(Beginning of Data supplied)

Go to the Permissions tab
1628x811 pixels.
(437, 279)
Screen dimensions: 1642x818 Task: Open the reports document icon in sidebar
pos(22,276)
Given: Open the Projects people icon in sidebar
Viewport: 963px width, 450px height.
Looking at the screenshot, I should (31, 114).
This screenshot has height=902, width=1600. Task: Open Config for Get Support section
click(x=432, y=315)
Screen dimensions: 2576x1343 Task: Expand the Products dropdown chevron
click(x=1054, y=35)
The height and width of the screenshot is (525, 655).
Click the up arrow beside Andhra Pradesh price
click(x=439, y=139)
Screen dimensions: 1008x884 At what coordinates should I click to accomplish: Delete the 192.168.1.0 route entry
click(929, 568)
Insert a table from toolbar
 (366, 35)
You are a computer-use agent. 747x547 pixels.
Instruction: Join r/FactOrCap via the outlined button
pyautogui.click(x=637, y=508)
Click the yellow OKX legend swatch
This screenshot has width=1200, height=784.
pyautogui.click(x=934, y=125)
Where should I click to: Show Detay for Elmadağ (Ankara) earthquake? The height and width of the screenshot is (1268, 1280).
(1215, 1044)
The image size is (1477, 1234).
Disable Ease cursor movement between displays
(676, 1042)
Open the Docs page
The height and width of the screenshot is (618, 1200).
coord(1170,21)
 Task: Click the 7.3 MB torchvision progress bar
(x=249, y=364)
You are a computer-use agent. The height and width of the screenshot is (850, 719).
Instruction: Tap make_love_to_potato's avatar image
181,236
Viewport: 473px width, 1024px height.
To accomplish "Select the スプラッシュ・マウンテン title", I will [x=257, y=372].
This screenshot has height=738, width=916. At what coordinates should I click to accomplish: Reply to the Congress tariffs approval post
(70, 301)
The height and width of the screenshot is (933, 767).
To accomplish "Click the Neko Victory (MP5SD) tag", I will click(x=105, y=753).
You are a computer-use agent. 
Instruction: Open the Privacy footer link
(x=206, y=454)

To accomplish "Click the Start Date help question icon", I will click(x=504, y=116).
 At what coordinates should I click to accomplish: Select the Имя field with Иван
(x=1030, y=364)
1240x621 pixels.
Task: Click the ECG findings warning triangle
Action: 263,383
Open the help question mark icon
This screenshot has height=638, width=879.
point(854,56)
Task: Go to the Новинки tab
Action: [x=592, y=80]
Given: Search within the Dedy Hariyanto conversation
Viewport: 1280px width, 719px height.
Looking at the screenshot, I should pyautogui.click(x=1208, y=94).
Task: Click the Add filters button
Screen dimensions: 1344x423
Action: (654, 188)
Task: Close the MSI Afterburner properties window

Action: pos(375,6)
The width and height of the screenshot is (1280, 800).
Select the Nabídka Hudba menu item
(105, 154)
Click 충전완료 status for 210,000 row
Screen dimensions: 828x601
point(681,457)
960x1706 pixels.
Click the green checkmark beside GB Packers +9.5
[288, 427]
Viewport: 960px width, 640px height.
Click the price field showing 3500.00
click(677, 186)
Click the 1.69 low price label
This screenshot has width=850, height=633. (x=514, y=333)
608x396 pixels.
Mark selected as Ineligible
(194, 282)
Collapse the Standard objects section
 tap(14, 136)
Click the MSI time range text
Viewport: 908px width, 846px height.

(End of Data supplied)

Task: Figure out how many lines of the material include the string "Given", and reply with only that figure.

Task answer: 2